Tuesday, December 7, 2021

I Never Knew About This...Someone In The Family Passed Away At Pearl Harbor


 I signed up with FamilySearch a few years ago. It's a website operated through the LDS Church that tracks genealogy, and because I signed up with them, I got an e-mail a few days ago about a relative that passed away at Pearl Harbor.

I thought it was a mistake. I didn't know of any relative that passed away that day.

Turns out, I was wrong. 

I had no idea I was related to anyone who passed away eighty years ago today. On the page that gives me information about this person, there's a link to see how Byron Dalley Mason and I are related. The connection is, in a word, "distant." Bryon was my great-grandfather's sister's grandson. Still, I had no idea.
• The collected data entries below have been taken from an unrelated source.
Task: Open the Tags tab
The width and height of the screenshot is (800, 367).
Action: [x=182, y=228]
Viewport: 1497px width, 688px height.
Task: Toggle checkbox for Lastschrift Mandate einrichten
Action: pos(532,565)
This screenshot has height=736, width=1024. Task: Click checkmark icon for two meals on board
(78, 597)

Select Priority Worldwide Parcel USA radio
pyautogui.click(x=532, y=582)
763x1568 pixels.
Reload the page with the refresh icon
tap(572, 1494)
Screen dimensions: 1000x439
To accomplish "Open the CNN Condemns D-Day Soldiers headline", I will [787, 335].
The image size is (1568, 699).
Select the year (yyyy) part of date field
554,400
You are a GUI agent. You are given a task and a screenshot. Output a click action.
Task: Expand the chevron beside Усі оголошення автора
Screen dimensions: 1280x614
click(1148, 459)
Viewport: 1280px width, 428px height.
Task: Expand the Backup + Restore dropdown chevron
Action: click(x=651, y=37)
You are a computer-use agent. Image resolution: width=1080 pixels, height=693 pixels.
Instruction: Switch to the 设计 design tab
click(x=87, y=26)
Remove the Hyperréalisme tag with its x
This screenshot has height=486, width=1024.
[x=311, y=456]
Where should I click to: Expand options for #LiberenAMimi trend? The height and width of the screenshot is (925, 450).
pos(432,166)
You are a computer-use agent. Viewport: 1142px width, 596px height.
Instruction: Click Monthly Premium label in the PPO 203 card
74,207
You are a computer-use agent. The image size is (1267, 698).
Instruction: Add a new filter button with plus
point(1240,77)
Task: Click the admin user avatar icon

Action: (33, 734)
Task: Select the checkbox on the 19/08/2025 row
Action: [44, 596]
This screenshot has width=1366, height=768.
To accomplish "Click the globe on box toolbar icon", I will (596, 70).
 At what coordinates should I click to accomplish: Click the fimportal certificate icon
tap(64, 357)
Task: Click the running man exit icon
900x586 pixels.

When I was a teenager, I visited the USS Arizona Memorial at Pearl Harbor. It's an amazingly somber and hallowed shrine to those fallen. I learned more of how that battleship suffered more than the others. If I remember correctly, the night before a musical group from the Arizona won a talent contest and part of their reward for winning was to sleep in. In reading of Byron, it was noted he was active in music and drama in high school. I wonder if he was part of the musicians that participated in the contest.

Of course, it's impossible to know if they had not been allowed to sleep in, would more of them survived. I suppose it really doesn't matter. What happened happened.

Since my father served in WWII I've always had respect and appreciation for those who went to war, not just WWII, but all wars. The horrific events of Pearl Harbor seemed distant to me, not personal. Even though Byron was not a close relative, it brought the events that happened on that day closer. It's been eighty years...such a shame Byron never got to come home and have a family of his own and create another line of distant relatives I would probably not know about.